*Work instructions:*
Can you gather every line in the listing below that contains the string "This"? Count only matches with the same capitalization.
================================
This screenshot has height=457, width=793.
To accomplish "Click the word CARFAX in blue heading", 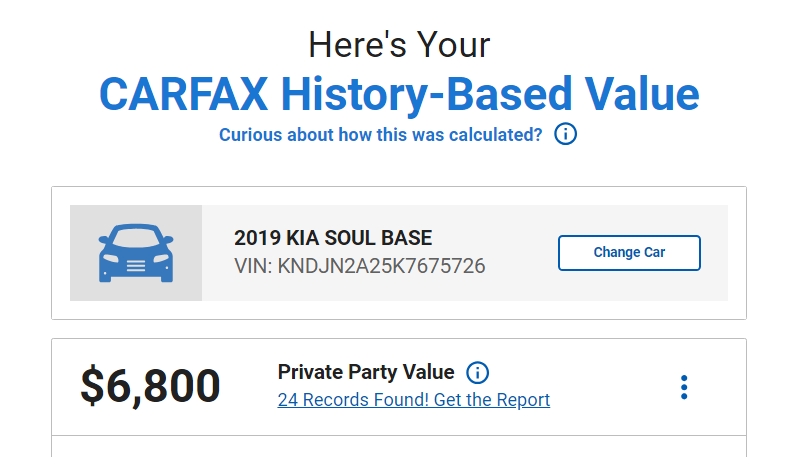I will click(184, 94).
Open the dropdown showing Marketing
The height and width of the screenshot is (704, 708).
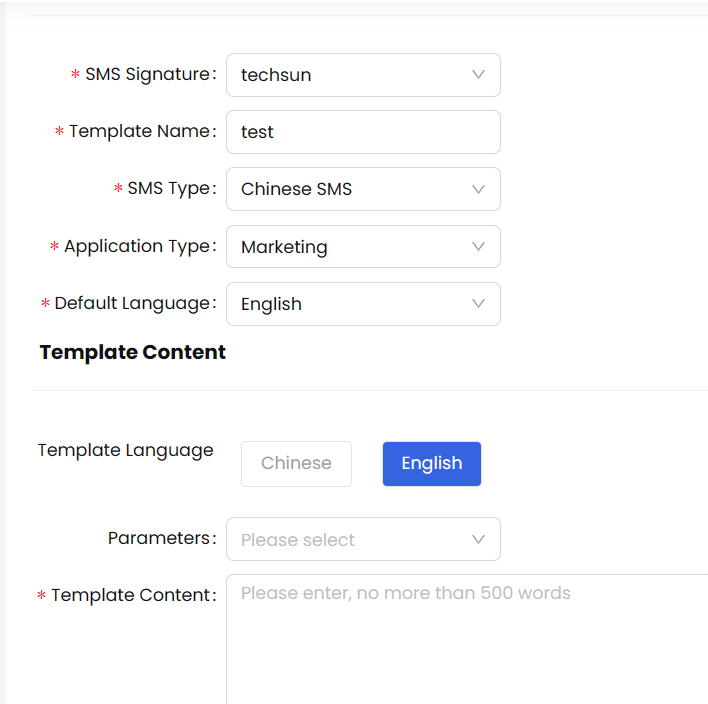[350, 247]
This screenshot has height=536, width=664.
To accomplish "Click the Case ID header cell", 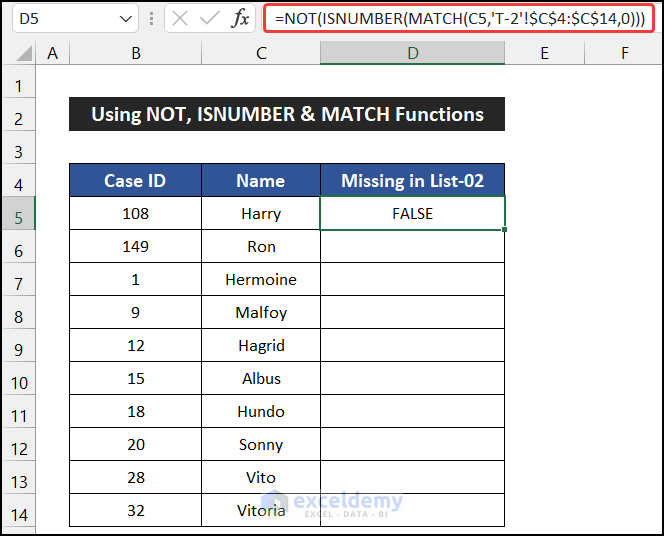I will pos(135,180).
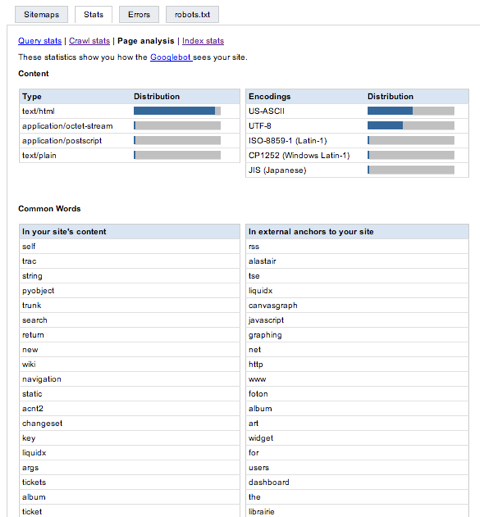Click the US-ASCII distribution bar
480x517 pixels.
coord(411,111)
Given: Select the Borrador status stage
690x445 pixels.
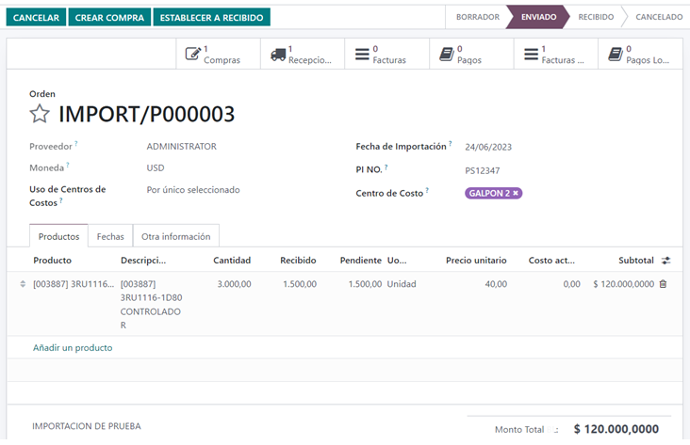Looking at the screenshot, I should coord(477,17).
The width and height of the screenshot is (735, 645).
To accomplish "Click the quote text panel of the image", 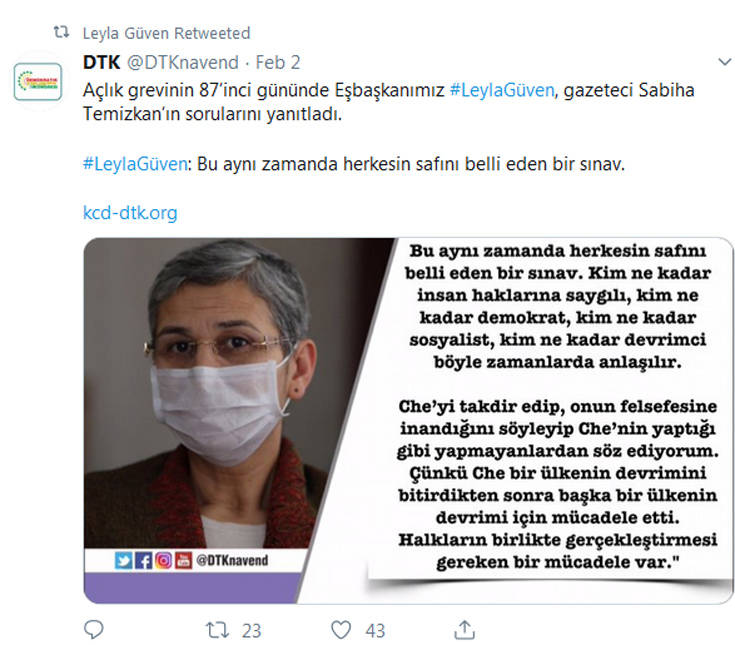I will click(557, 407).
================================
*Solution to the problem:*
This screenshot has height=457, width=793.
This screenshot has height=536, width=664.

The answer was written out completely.